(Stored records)
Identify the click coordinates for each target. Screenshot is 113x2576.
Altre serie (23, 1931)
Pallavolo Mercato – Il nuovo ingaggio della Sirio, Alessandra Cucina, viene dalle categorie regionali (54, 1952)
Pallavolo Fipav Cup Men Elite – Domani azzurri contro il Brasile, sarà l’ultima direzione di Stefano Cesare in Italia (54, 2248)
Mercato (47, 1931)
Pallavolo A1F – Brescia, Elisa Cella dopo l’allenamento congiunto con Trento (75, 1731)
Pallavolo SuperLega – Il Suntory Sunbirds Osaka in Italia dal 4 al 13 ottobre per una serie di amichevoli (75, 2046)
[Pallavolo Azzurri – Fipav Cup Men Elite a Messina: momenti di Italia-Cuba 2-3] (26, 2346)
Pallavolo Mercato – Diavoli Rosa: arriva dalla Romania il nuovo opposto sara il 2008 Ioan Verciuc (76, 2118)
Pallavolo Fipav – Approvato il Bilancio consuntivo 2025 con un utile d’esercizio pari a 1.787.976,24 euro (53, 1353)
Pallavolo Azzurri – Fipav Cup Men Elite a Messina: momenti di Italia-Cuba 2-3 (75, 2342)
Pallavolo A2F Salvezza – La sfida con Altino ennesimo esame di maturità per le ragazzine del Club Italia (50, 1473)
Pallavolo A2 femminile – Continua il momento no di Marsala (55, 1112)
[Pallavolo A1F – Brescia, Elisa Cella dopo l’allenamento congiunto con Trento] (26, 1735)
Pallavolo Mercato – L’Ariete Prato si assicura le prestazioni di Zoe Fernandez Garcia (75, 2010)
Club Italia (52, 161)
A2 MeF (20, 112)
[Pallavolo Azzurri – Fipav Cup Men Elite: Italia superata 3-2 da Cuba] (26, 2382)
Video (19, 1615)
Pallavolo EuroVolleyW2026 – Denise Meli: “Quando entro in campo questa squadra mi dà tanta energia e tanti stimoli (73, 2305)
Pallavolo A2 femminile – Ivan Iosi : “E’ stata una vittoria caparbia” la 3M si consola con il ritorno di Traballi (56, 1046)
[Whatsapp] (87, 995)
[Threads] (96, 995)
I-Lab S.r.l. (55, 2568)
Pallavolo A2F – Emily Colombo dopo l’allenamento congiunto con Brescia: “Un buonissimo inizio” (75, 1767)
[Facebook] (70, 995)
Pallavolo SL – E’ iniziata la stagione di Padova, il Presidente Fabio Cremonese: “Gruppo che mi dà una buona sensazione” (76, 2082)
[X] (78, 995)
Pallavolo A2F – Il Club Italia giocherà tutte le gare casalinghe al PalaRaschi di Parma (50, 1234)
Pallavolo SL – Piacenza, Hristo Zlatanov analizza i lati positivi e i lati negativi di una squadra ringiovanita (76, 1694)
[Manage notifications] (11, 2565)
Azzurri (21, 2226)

### [Work instructions]
The lines to copy run from the start of the records above through the line holding "Pallavolo Fipav –"; give them exactly, both ends included, and nothing else.

### [Output for this task]
Identify the click coordinates for each target. Screenshot is 113x2576.
Altre serie (23, 1931)
Pallavolo Mercato – Il nuovo ingaggio della Sirio, Alessandra Cucina, viene dalle categorie regionali (54, 1952)
Pallavolo Fipav Cup Men Elite – Domani azzurri contro il Brasile, sarà l’ultima direzione di Stefano Cesare in Italia (54, 2248)
Mercato (47, 1931)
Pallavolo A1F – Brescia, Elisa Cella dopo l’allenamento congiunto con Trento (75, 1731)
Pallavolo SuperLega – Il Suntory Sunbirds Osaka in Italia dal 4 al 13 ottobre per una serie di amichevoli (75, 2046)
[Pallavolo Azzurri – Fipav Cup Men Elite a Messina: momenti di Italia-Cuba 2-3] (26, 2346)
Pallavolo Mercato – Diavoli Rosa: arriva dalla Romania il nuovo opposto sara il 2008 Ioan Verciuc (76, 2118)
Pallavolo Fipav – Approvato il Bilancio consuntivo 2025 con un utile d’esercizio pari a 1.787.976,24 euro (53, 1353)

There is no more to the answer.